Anna is bound by two men. Alexei Karenin, her husband, is a strictly moral man who cannot show affection. Alexei Vronsky is a young military bachelor driven by sensuality and personal pleasure. He is her lover. It is no accident that the husband and the lover share the same first name. At one point Anna speaks a clue in a delirium, “…such a strange, terrible fate, that they’re both Alexei, isn’t it?”[Part four chapter XVII] The men are opposite bookends, equally responsible for Anna’s demise, as guilty as Anna herself.
Tolstoy does not throw stones at the guilty adulteress. Her fall was not all her own doing. Any one of the three could have saved Anna. Had the husband yielded tender affection toward his wife, had the infatuated bachelor accepted Anna’s resistance to his first advances, had Anna herself fled from those continued advances, a woman’s life and a family would have been saved.
But what of happiness? Could the Karenins have ever been happy? Here is the central theme to Tolsoy’s novel, “All happy families are the same; each unhappy family is unhappy in its own way.” [the novel’s opening sentence]
The novel follows the lives of three families: Alexei and Anna Karenin, Anna’s brother Stepan and his wife Dolly, and Konstantin Levin and Dolly’s sister Kitty. Two are unhappy families. The unhappy families deal with the unhappiness differently, and one is indeed more unhappy than the other. The third family struggles with its own troubles, yet remains true to its core values. What makes the difference? The peasant Fyodor’s simple observation answers the question, “He lives for the soul. He remembers God.” [Part eight chapter XI]
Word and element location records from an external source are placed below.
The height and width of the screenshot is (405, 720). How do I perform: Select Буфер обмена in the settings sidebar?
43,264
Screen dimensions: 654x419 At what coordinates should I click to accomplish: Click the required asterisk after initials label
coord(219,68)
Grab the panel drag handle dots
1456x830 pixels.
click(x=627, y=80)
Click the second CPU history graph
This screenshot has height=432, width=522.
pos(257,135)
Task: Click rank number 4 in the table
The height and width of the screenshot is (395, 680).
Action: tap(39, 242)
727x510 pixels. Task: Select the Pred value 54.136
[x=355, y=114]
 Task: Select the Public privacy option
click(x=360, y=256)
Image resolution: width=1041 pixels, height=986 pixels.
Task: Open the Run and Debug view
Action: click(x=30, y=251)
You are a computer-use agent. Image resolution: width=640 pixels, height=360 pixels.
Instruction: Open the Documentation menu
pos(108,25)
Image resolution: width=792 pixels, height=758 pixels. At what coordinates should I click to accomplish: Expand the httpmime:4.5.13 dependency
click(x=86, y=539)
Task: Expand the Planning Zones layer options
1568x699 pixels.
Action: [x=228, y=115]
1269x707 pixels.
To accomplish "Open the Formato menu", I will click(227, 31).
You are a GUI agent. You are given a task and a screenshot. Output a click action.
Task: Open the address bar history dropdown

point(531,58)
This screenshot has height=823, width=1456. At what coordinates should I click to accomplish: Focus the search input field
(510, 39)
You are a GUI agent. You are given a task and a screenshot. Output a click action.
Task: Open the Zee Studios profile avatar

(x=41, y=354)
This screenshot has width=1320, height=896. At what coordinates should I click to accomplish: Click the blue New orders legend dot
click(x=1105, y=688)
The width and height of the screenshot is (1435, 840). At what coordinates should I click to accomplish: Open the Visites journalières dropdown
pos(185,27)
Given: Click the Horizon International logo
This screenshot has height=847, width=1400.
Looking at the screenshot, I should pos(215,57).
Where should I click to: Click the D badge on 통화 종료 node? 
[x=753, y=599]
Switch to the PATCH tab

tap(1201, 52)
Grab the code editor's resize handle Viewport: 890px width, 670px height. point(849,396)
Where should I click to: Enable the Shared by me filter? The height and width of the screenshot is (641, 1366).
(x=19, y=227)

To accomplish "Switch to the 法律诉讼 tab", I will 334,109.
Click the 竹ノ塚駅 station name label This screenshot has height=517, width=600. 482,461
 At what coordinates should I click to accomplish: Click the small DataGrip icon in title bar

Although first published in 1873, Anna Karenina speaks profoundly to the modern world. What is life all about? What really matters? What is happiness? Tolsoy touches politics, philosophy and religion, as well as love, in this classic novel. He gives us a window into Czarist Russia only 44 years before the Bolshevik Revolution. His characters discuss economics, war, social order, even the relevance of religion and cultural norms. His conclusion circles back to that which resonates at the root of everyman’s being, the pursuit of Happiness.
Tolstoy’s recipe for happiness? -Do what is right for your fellow-man and remember God.